The error is in the idea that improved health is worth having at any price, however large, for any improvement in health, however small. There is some point at which the cost in time and money of more medical care is greater than the resulting increase in health justifies. Where that point occurs depends on the subjective value to the person concerned of good health, on the one hand, and the other things he could buy with the money or do with the time, on the other. If medical care is sold on the market, like other goods and services, individuals will consume it up to that point and spend the rest of their money on other things. Through Medicare, government makes the decision; it forces the individual to buy a certain amount of medical care whether he thinks it is worth the price or not.

A program such as Medicare may also transfer money from one person to another; such an effect is often cited by those who claim that such programs make it possible for the poor to get good medical care that they could not otherwise afford. If so, the transfer should be evaluated separately from the specifically medical part of the program. If transferring money from the rich to the poor is good, it can be done without any program of compulsory medical insurance; if compulsory medical insurance is good, it can be done without any transfer. There is no sense in using the transfer to defend the insurance.

In fact, it is very questionable whether government medical programs transfer money from rich to poor. There is evidence that socialized medicine in Britain has had the opposite effect. The upper-income classes pay higher taxes but also, for various reasons, take much greater advantage of the services. In America, Medicare has been tacked onto Social Security, an existing system of compulsory ‘insurance’ which, as I showed in an earlier chapter, probably transfers income from the poor to the not-poor.
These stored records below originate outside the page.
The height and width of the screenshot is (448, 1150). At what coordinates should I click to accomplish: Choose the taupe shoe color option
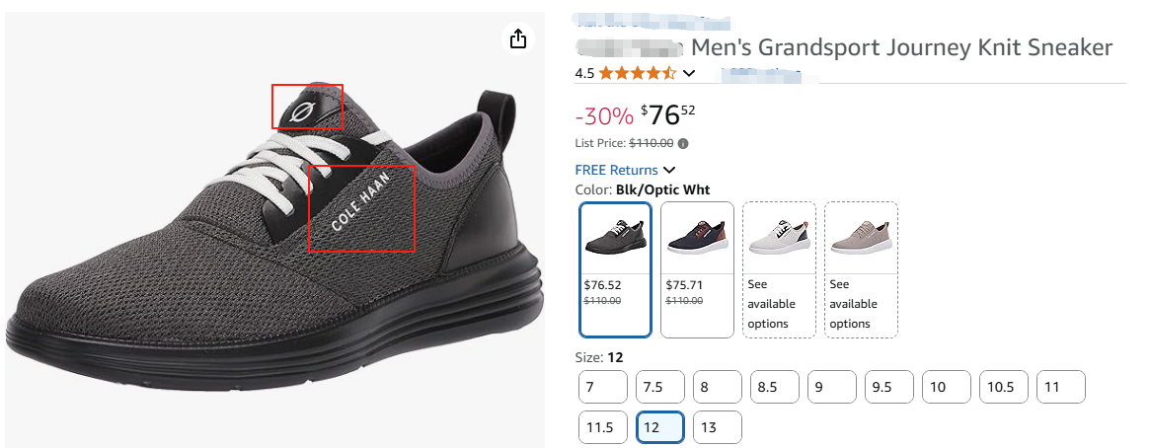861,268
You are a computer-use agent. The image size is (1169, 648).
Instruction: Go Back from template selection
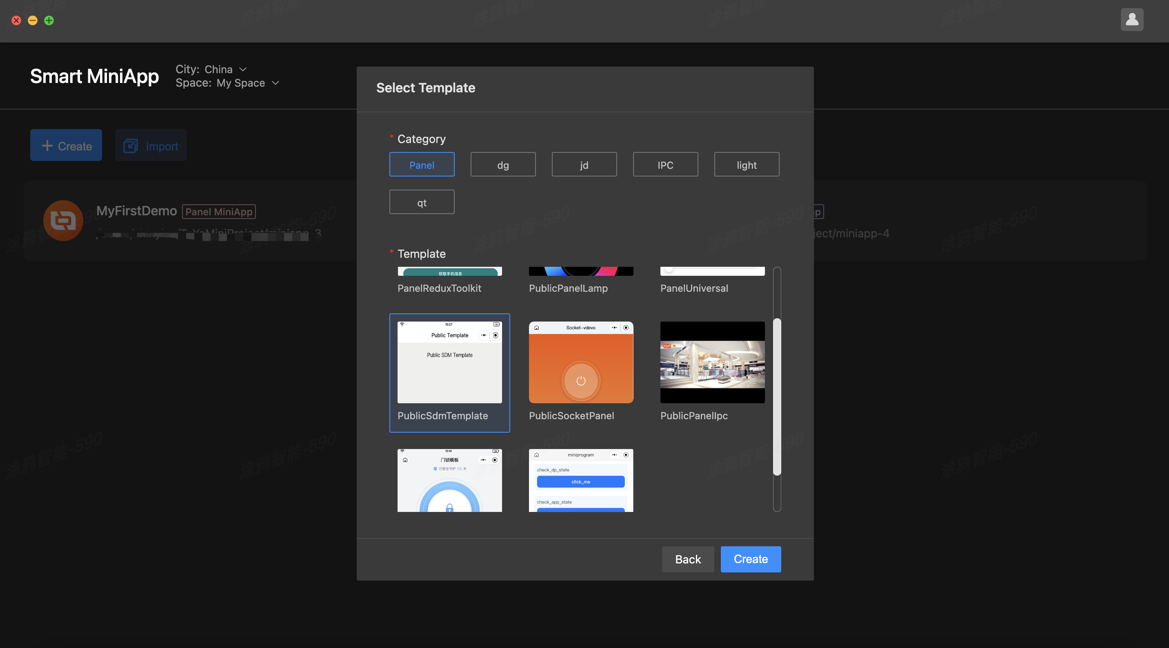[x=688, y=559]
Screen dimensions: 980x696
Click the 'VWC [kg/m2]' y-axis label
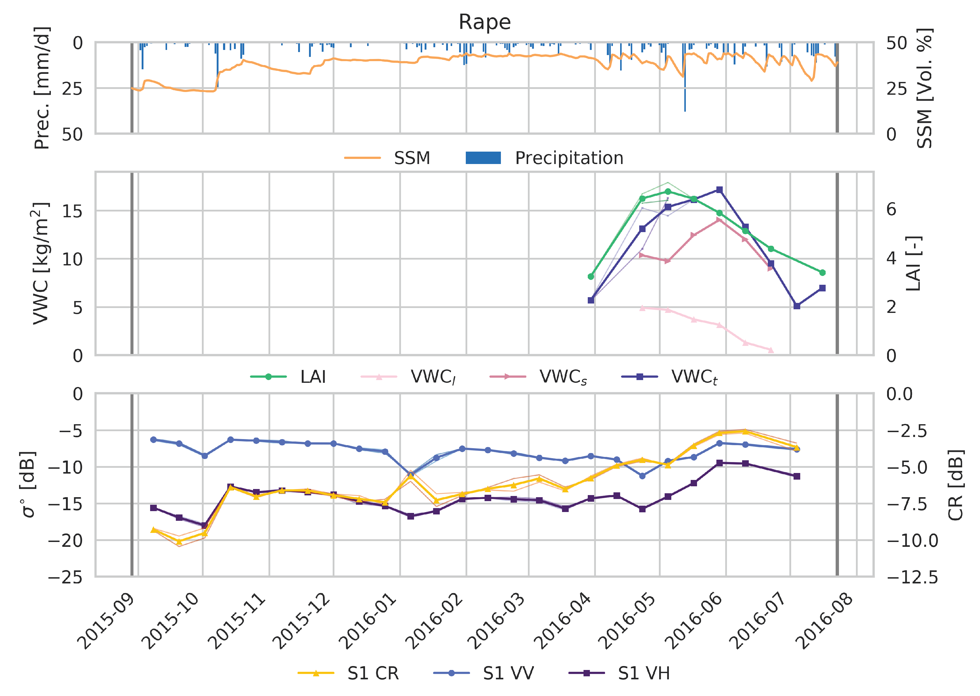point(42,264)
If past experience is any guide, the poor are not likely to get much that they do not pay for and may pay for things they do not get. The principal effect of such programs, on them as on everyone else, is to force them to pay for services that they would not buy willingly because they do not think them worth the price. This is called helping the poor.
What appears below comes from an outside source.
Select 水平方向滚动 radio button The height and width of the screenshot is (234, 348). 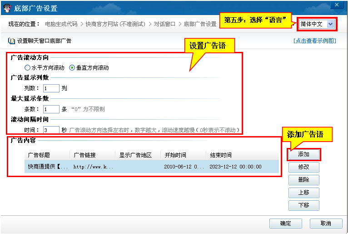pyautogui.click(x=28, y=68)
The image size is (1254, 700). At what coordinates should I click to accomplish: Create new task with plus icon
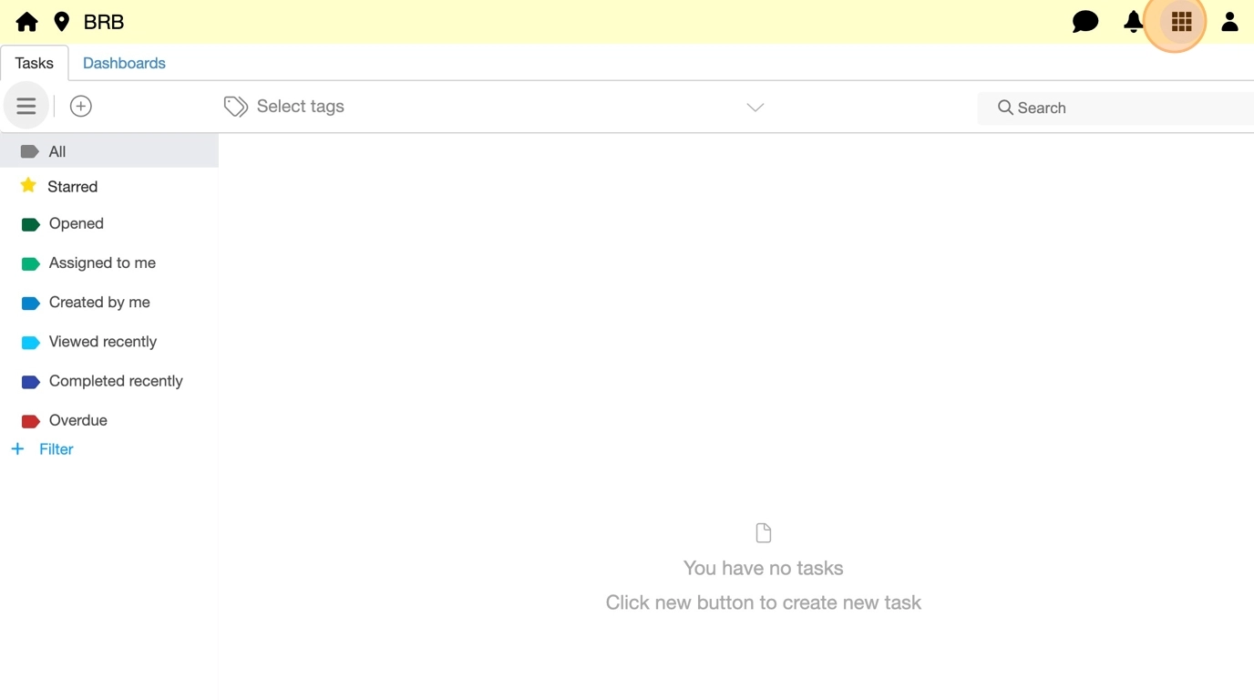[x=81, y=107]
Defenders of such programs argue that the poor are so poor that they cannot afford vital medical care. What this means, presumably, is that they are so poor that in order to pay for even minimal medical care they would have to give up something even more vital — food, for instance. But since the benefits the poor receive are usually paid for by their own taxes, the situation is only made worse; instead of having to give up medical care in order to eat, the poor are commanded to give up eating in order to get medical care.
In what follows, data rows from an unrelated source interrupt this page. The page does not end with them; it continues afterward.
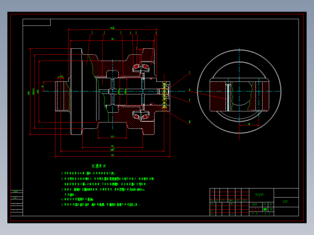The height and width of the screenshot is (235, 314).
Task: Click part callout number 5
Action: coord(136,33)
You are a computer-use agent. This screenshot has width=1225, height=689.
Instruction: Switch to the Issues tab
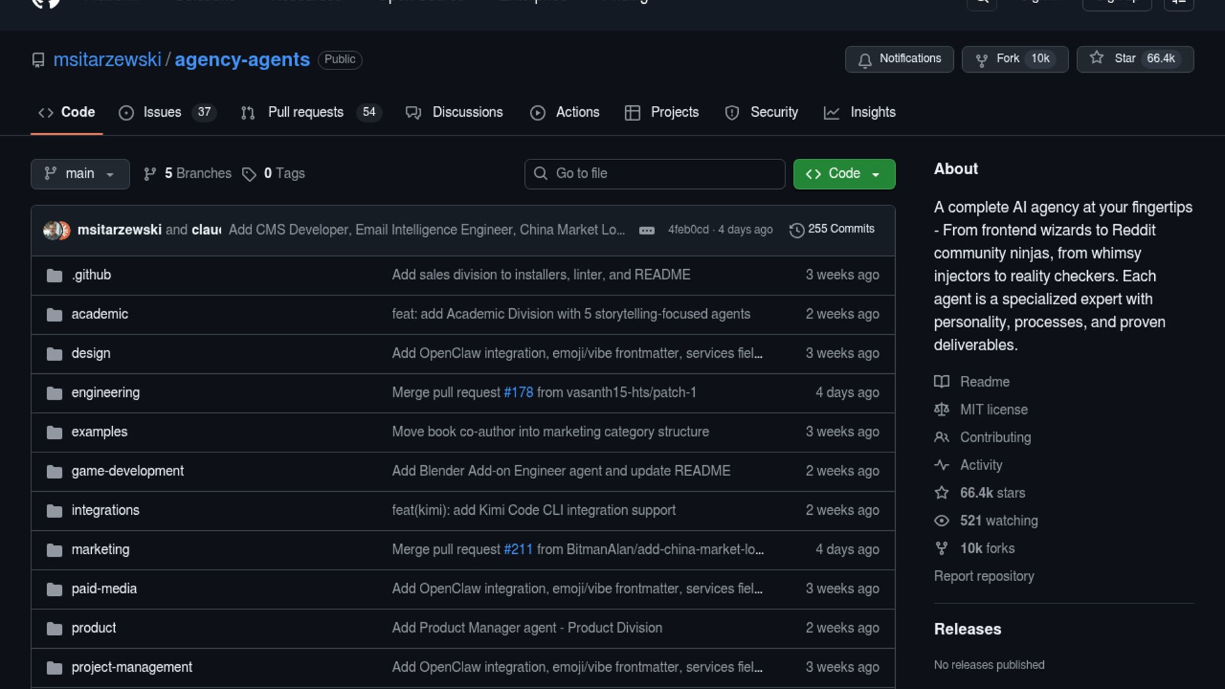162,112
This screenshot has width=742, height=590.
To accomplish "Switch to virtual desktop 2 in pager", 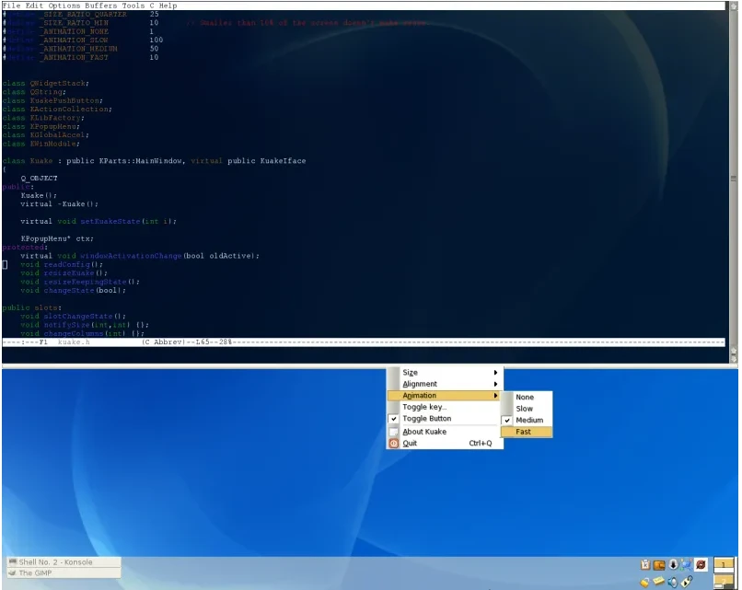I will pos(723,583).
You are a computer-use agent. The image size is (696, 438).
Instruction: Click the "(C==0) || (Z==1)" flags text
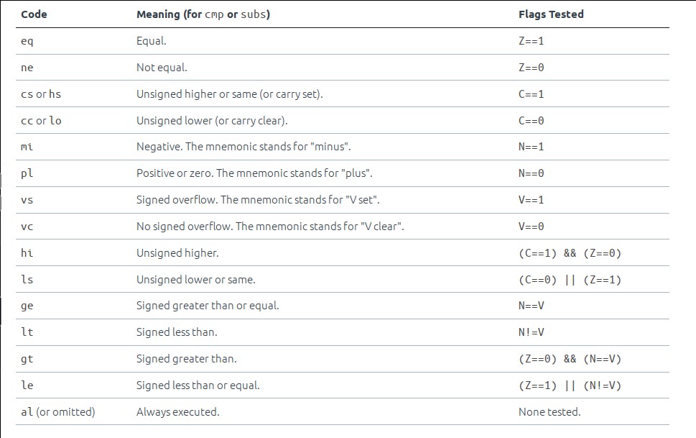[x=570, y=280]
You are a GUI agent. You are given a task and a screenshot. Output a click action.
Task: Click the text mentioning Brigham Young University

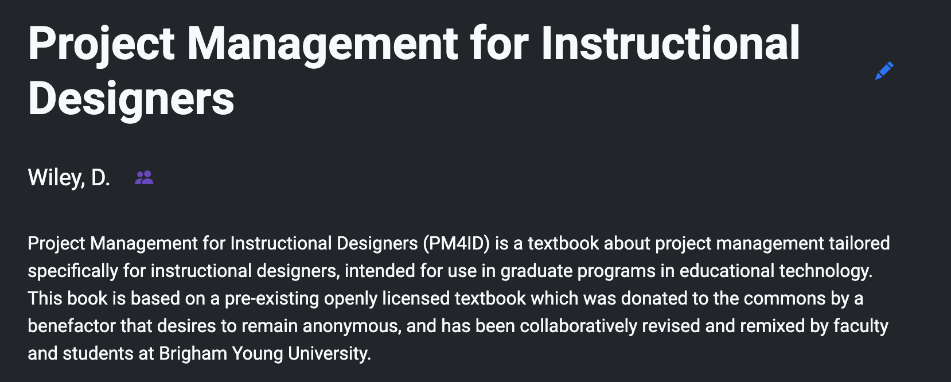point(264,353)
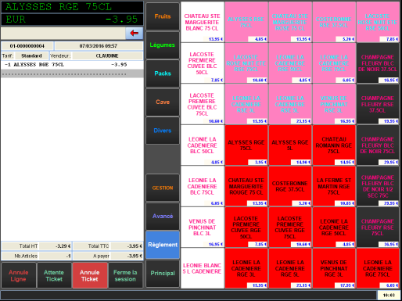Image resolution: width=402 pixels, height=301 pixels.
Task: Click the CLAUDINE vendeur field
Action: (x=107, y=56)
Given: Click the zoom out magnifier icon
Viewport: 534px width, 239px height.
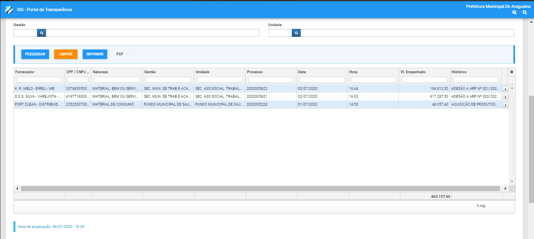Looking at the screenshot, I should tap(525, 13).
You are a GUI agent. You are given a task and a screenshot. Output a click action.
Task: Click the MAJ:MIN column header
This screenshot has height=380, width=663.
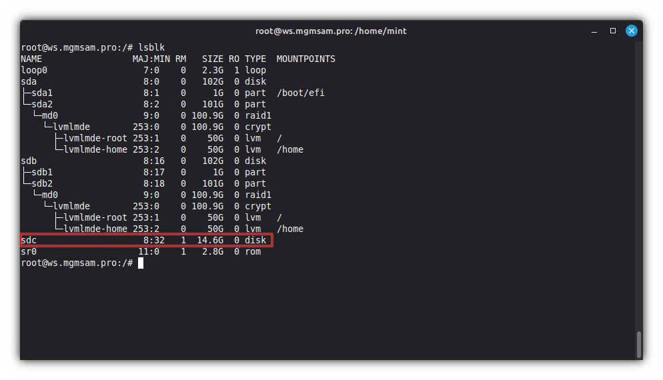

Fortunately, the situation is rarely that bad. Lurid reports to the contrary, most poor people are not on the edge of literal starvation; evidence indicates that in this country the number of calories consumed is virtually independent of income. If the poor spent more of their own money on doctors, they would not starve to death; they would merely eat worse, wear worse clothes, and live in even worse housing than they now do. If they do not spend very much money on medical care it is because that cost, which they are in an excellent position to evaluate, is too high. If people who have more money wish to donate it to providing medical care to the poor, that is admirable. If they wish to donate the money of the poor, it is not.